Saved data entries
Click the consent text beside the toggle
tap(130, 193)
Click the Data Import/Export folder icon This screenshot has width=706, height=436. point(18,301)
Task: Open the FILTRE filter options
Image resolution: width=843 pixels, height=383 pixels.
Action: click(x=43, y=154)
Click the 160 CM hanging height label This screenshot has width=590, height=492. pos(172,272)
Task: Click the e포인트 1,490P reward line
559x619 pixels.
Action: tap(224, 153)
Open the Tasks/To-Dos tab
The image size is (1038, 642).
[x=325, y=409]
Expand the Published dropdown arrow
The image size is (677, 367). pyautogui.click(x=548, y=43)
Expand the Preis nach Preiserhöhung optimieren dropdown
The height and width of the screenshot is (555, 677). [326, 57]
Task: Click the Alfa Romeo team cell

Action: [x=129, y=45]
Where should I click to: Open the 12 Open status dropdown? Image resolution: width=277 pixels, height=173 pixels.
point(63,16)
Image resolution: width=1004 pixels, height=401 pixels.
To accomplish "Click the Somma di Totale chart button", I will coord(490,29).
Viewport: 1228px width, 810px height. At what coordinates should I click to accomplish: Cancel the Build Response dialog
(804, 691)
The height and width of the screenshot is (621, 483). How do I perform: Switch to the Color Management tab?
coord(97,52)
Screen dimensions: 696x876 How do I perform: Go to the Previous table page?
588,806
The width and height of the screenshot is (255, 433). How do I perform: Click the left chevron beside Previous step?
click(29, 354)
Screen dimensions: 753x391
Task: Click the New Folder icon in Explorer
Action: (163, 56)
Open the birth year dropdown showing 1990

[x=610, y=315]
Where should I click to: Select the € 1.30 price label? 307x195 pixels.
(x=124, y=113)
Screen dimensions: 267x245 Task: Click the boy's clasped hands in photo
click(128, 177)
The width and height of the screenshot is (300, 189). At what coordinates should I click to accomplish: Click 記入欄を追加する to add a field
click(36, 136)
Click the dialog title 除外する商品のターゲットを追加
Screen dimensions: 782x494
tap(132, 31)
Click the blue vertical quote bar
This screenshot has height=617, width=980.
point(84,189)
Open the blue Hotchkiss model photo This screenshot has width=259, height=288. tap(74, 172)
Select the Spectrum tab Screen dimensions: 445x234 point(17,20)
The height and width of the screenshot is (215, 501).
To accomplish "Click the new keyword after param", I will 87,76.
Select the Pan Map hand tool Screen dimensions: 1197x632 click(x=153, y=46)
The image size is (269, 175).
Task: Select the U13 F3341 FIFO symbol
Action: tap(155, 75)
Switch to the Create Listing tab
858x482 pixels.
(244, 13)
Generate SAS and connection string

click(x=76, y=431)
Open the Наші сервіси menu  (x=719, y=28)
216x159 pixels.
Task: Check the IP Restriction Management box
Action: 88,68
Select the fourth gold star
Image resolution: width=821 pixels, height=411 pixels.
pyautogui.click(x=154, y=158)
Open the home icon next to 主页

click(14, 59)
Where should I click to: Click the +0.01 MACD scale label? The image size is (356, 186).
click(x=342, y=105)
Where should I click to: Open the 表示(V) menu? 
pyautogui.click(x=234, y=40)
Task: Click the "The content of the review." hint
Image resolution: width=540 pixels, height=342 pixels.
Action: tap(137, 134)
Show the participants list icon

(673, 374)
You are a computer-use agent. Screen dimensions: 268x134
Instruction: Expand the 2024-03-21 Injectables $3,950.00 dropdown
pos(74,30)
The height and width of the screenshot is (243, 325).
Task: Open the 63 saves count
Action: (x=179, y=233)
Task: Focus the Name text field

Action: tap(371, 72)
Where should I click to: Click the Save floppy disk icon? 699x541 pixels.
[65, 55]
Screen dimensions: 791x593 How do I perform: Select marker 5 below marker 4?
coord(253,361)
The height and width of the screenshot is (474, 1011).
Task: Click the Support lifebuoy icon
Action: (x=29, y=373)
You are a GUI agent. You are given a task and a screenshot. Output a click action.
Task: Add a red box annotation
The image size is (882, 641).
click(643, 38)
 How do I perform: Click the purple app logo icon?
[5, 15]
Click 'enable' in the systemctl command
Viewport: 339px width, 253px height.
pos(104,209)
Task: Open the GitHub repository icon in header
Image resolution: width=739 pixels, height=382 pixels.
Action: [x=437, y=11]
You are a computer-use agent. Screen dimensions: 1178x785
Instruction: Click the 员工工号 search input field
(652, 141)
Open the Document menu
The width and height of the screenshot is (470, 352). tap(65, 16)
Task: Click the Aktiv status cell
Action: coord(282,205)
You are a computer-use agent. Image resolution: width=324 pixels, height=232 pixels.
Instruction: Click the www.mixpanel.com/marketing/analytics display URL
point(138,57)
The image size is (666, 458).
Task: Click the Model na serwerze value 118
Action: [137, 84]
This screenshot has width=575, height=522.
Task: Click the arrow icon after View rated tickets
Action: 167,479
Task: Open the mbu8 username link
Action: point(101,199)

Exercise »
Return all of the data exactly as it reads.

Response to the task »
Click the consent text beside the toggle
tap(130, 193)
Click the Data Import/Export folder icon This screenshot has width=706, height=436. point(18,301)
Task: Open the FILTRE filter options
Image resolution: width=843 pixels, height=383 pixels.
Action: click(x=43, y=154)
Click the 160 CM hanging height label This screenshot has width=590, height=492. pos(172,272)
Task: Click the e포인트 1,490P reward line
559x619 pixels.
Action: tap(224, 153)
Open the Tasks/To-Dos tab
The image size is (1038, 642).
[x=325, y=409]
Expand the Published dropdown arrow
The image size is (677, 367). pyautogui.click(x=548, y=43)
Expand the Preis nach Preiserhöhung optimieren dropdown
The height and width of the screenshot is (555, 677). [326, 57]
Task: Click the Alfa Romeo team cell

Action: [x=129, y=45]
Where should I click to: Open the 12 Open status dropdown? Image resolution: width=277 pixels, height=173 pixels.
point(63,16)
Image resolution: width=1004 pixels, height=401 pixels.
To accomplish "Click the Somma di Totale chart button", I will coord(490,29).
Viewport: 1228px width, 810px height. At what coordinates should I click to accomplish: Cancel the Build Response dialog
(804, 691)
The height and width of the screenshot is (621, 483). How do I perform: Switch to the Color Management tab?
coord(97,52)
Screen dimensions: 696x876 How do I perform: Go to the Previous table page?
588,806
The width and height of the screenshot is (255, 433). How do I perform: Click the left chevron beside Previous step?
click(29, 354)
Screen dimensions: 753x391
Task: Click the New Folder icon in Explorer
Action: (163, 56)
Open the birth year dropdown showing 1990

[x=610, y=315]
Where should I click to: Select the € 1.30 price label? 307x195 pixels.
(x=124, y=113)
Screen dimensions: 267x245 Task: Click the boy's clasped hands in photo
click(128, 177)
The width and height of the screenshot is (300, 189). At what coordinates should I click to accomplish: Click 記入欄を追加する to add a field
click(36, 136)
Click the dialog title 除外する商品のターゲットを追加
Screen dimensions: 782x494
tap(132, 31)
Click the blue vertical quote bar
This screenshot has height=617, width=980.
point(84,189)
Open the blue Hotchkiss model photo This screenshot has width=259, height=288. tap(74, 172)
Select the Spectrum tab Screen dimensions: 445x234 point(17,20)
The height and width of the screenshot is (215, 501).
To accomplish "Click the new keyword after param", I will 87,76.
Select the Pan Map hand tool Screen dimensions: 1197x632 click(x=153, y=46)
The image size is (269, 175).
Task: Select the U13 F3341 FIFO symbol
Action: tap(155, 75)
Switch to the Create Listing tab
858x482 pixels.
(244, 13)
Generate SAS and connection string

click(x=76, y=431)
Open the Наші сервіси menu  (x=719, y=28)
216x159 pixels.
Task: Check the IP Restriction Management box
Action: 88,68
Select the fourth gold star
Image resolution: width=821 pixels, height=411 pixels.
pyautogui.click(x=154, y=158)
Open the home icon next to 主页

click(14, 59)
Where should I click to: Click the +0.01 MACD scale label? The image size is (356, 186).
click(x=342, y=105)
Where should I click to: Open the 表示(V) menu? 
pyautogui.click(x=234, y=40)
Task: Click the "The content of the review." hint
Image resolution: width=540 pixels, height=342 pixels.
Action: tap(137, 134)
Show the participants list icon

(673, 374)
You are a computer-use agent. Screen dimensions: 268x134
Instruction: Expand the 2024-03-21 Injectables $3,950.00 dropdown
pos(74,30)
The height and width of the screenshot is (243, 325).
Task: Open the 63 saves count
Action: (x=179, y=233)
Task: Focus the Name text field

Action: tap(371, 72)
Where should I click to: Click the Save floppy disk icon? 699x541 pixels.
[65, 55]
Screen dimensions: 791x593 How do I perform: Select marker 5 below marker 4?
coord(253,361)
The height and width of the screenshot is (474, 1011).
Task: Click the Support lifebuoy icon
Action: (x=29, y=373)
You are a GUI agent. You are given a task and a screenshot. Output a click action.
Task: Add a red box annotation
The image size is (882, 641).
click(643, 38)
 How do I perform: Click the purple app logo icon?
[5, 15]
Click 'enable' in the systemctl command
Viewport: 339px width, 253px height.
pos(104,209)
Task: Open the GitHub repository icon in header
Image resolution: width=739 pixels, height=382 pixels.
Action: [x=437, y=11]
You are a computer-use agent. Screen dimensions: 1178x785
Instruction: Click the 员工工号 search input field
(652, 141)
Open the Document menu
The width and height of the screenshot is (470, 352). tap(65, 16)
Task: Click the Aktiv status cell
Action: coord(282,205)
You are a computer-use agent. Image resolution: width=324 pixels, height=232 pixels.
Instruction: Click the www.mixpanel.com/marketing/analytics display URL
point(138,57)
The image size is (666, 458).
Task: Click the Model na serwerze value 118
Action: [137, 84]
This screenshot has width=575, height=522.
Task: Click the arrow icon after View rated tickets
Action: 167,479
Task: Open the mbu8 username link
Action: point(101,199)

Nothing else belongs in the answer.